Hi,
Wouldn’t it be better if nn.CrossEntropyLoss specified on its name that it is also performing a softmax to the input? (as they do in TF) I hadn’t read the description of this loss function an I was using it wrong, since I was applying a softmax to the output of my network right before CrossEntropyLoss.
Also, my network looks like a typical FFNN (see below).
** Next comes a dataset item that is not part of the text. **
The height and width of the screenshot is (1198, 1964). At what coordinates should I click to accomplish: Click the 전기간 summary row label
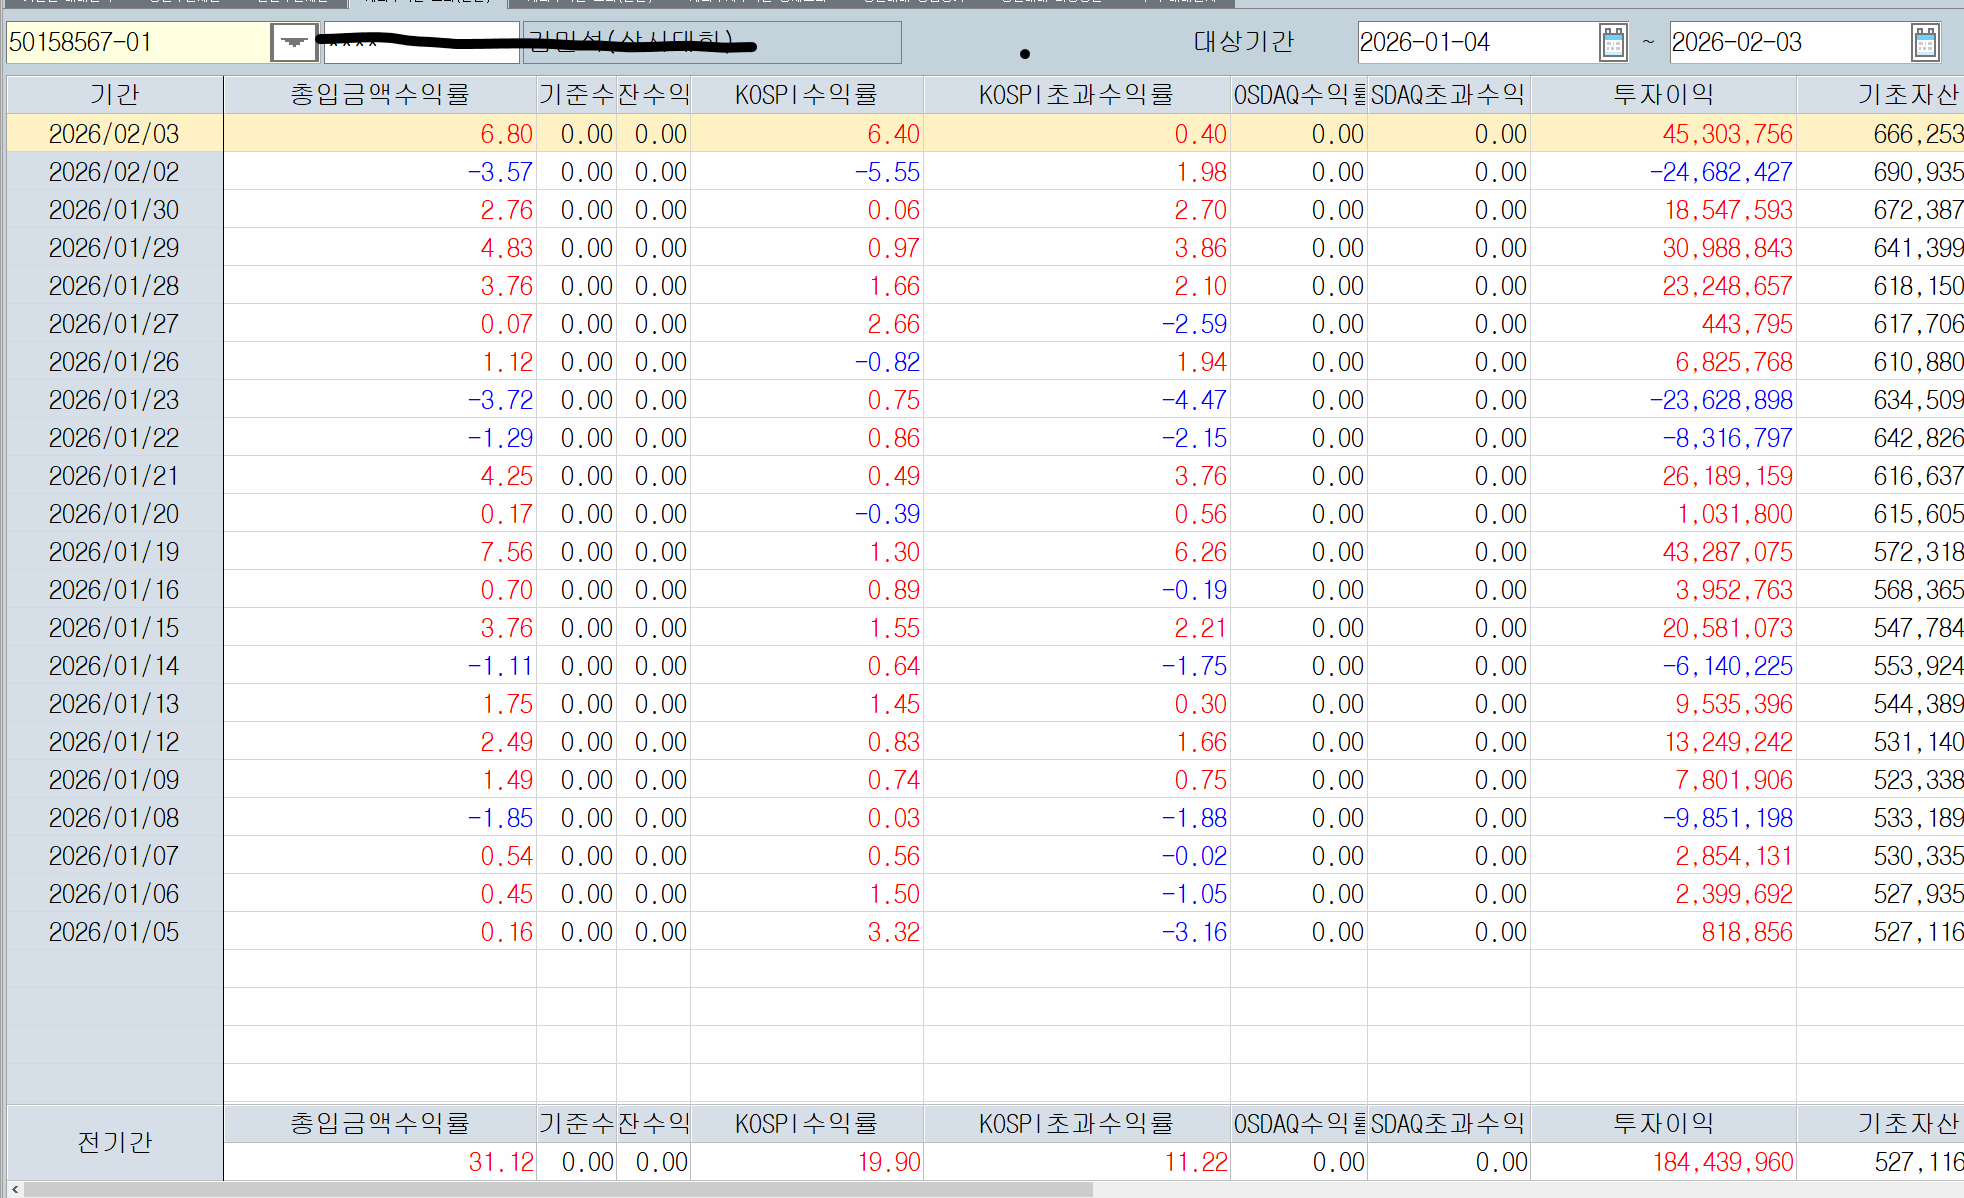coord(114,1142)
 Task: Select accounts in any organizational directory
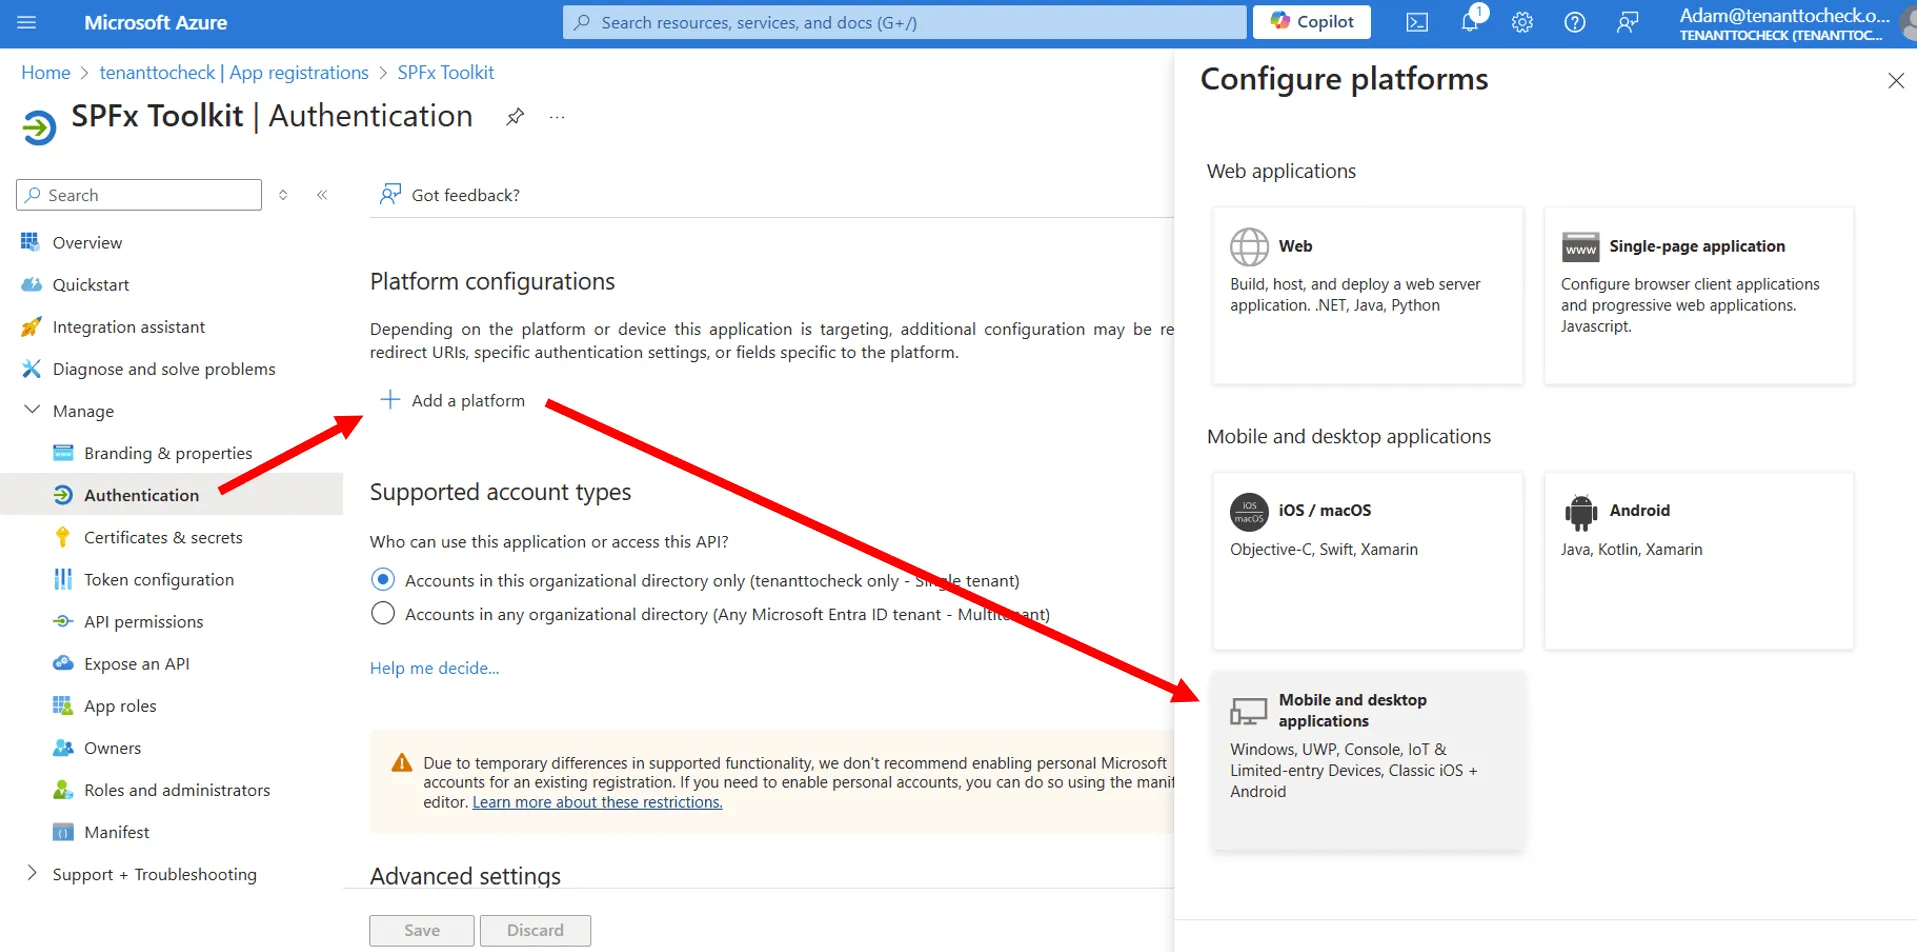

What is the recommended way in pytorch for handling this different network structure for training and inference? (inference should include softmax, training shouldn’t).
Thanks!
class Net(nn.Module):
def __init__(self, num_inputs, num_u_hl1, num_u_hl2, num_outputs, dropout_rate):
super(Net, self).__init__()
self.cl0 = nn.Linear(num_inputs, num_u_hl1)
self.cl1 = nn.Linear(num_u_hl1, num_u_hl2)
self.cl2 = nn.Linear(num_u_hl2, num_outputs)
self.d1 = nn.Dropout(dropout_rate)
self.d2 = nn.Dropout(dropout_rate)
def forward(self, x):
x = self.cl0(x)
x = self.d1(x)
x = F.sigmoid(self.cl1(x))
x = self.d2(x)
x = F.softmax(self.cl2(x))
return x